Interesting. The author's central thesis is 'You can't win at betting.' A plethora of mathematical p-values, t-tests, graphs and anecdotes is evidenced to push this point home. The author does a cogent job and has me convinced it can't be done. And true, I keep trying, which is a paradox but it fulfils my craving for control. I get that.
A few issues. The book really seemed to lack organisational structure. It's very hard to delineate one chapter from another thematically. It's all thrown in. Buchdahl's main point ('You can't win at betting') is well worth telling but the book lacks structure. For me it went round in circles a lot. On the plus side, this did hammer the point home ('You can't win at betting'). It's quite a major change from the betting guides I grew up with - horse racing books that basically suggested if you study form hard enough you'll win. Crucially this book calls that out as a myth.
Prospective readers should note there is a lot of mathematics here. Much of the psychology and philosophy comes from popular works in the field (Daniel Kahneman, Nate Silver, even Malcolm Gladwell). There's quite a lot of Kahneman and Tversky stuff about the erroneous heuristics many gamblers apply. We see patterns that fit all the time ('What You See Is All There Is') and fail to register the influence of chance. Probably the strongest reason bettors will fail, however, is that of the 'wisdom of the crowd.' In the long-term the market's aggregated opinions will outperform the keenest of form students.

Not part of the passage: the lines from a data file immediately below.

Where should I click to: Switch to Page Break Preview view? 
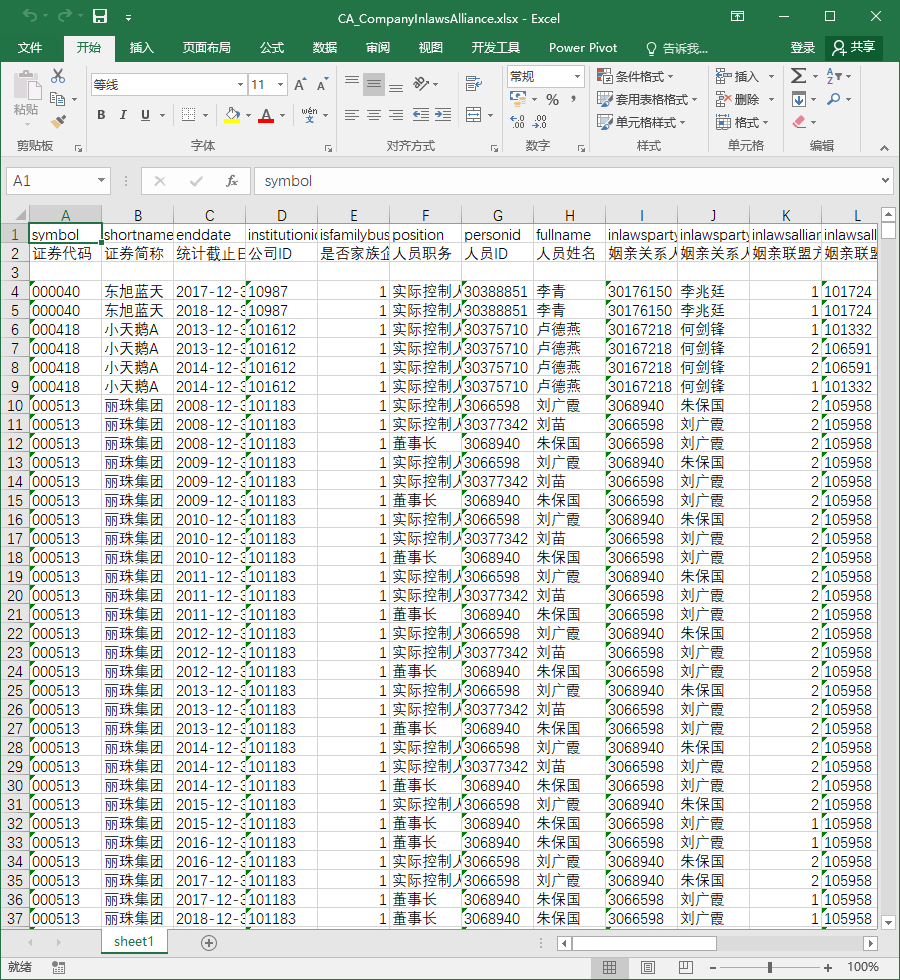click(686, 967)
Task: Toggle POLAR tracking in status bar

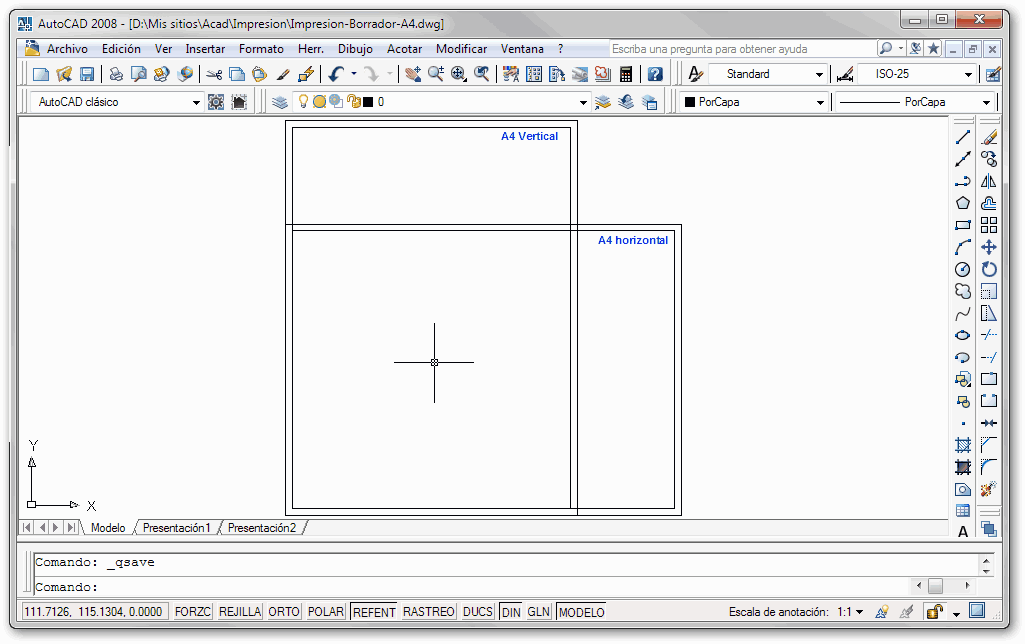Action: pyautogui.click(x=326, y=612)
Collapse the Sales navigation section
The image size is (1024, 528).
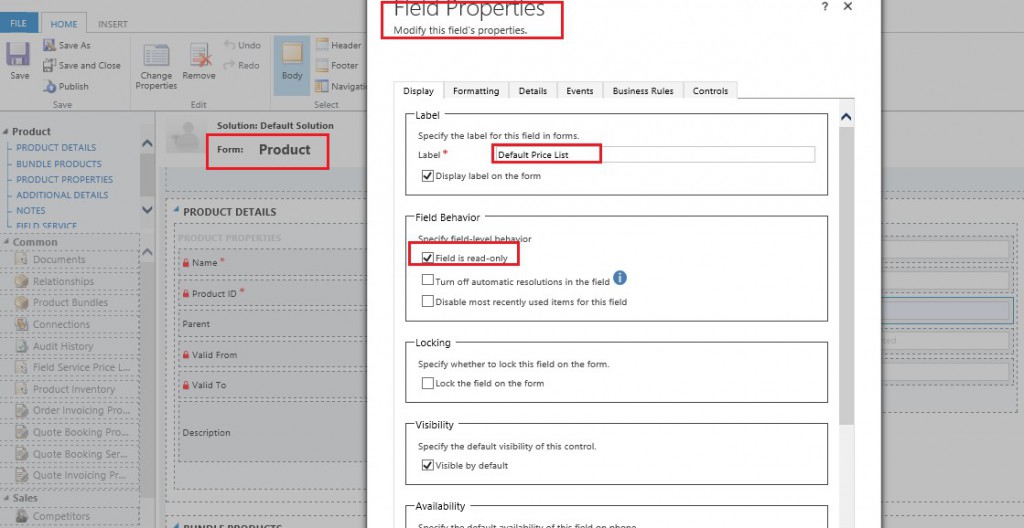point(6,498)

There are few tips here for methods to secure a profit through betting. Patrick Veitch, Haralabos Voulgaris and Warren Buffett (in the realm of stock market trading) are put forward as exemplars whose detailed knowledge can beat the market but the reasoning behind what makes this possible is sketchy at best. It's hard to see what reasoning the author could put forward since he has, by this point, applied 250 pages and a lot of heavy mathematical analysis to suggest that winning at betting is not possible; or at least that if you are a winner over the long-term it's actually just (extremely good) luck.
I enjoyed the final pages which provide a little coherence to the work as a whole. The intelligent gambler might reflect or at least consider that gambling derives from a desire for control. 'Having a healthy appreciation of uncertainty and a cognitive style geared towards probabilistic thinking' is encouraged to temper the errors that psychological drive will make.
I'm pretty happy to have purchased and read this entirely credible, if difficult, text, that adds something to the literature on gambling. As a player in sports betting markets the book you'd really want to read is the text that can reasonably dispute many of the strong arguments put forward here. I don't think I've read that yet.